Des véhicules circulant sur la nouvelle route côtière (NRL) près de Saint-Denis, à La Réunion, après son ouverture partielle, le 28 août 2022. RICHARD BOUHET/AFP

« Ce n’est pas une utopie. » Posant pour la photo, Huguette Bello, présidente (divers gauche, alliée de La France insoumise) du conseil régional de La Réunion, a signé, vendredi 29 août, la « feuille de route » du projet de train régional, aux côtés des responsables des cinq communautés d’agglomérations du territoire.
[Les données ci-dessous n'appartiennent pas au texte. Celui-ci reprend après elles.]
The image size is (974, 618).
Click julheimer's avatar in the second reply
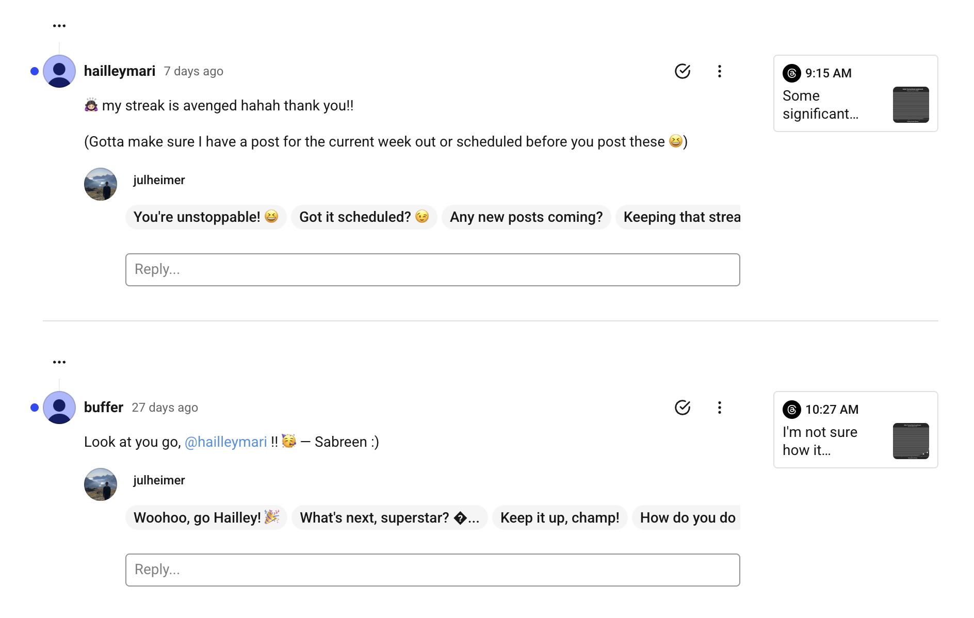(101, 484)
Le début du chantier de ce « Réunion express », qui serait une première dans l’outre-mer français, est espéré en 2030.

Dans une île qui enregistre plus de 30 kilomètres d’embouteillages chaque jour, la solution du ferroviaire, plusieurs fois envisagée sans succès, vise à réduire le coma circulatoire décrit par chaque Réunionnais comme un « enfer », et qui coûte des millions d’euros selon le patronat local. Plus de deux heures et demie de voiture peuvent être nécessaires, le matin, pour faire le parcours entre les villes de Saint-Paul et Saint-Denis, distantes de 40 kilomètres. Tous les jours de la semaine, les entrées ouest et est de Saint-Denis sont saturées.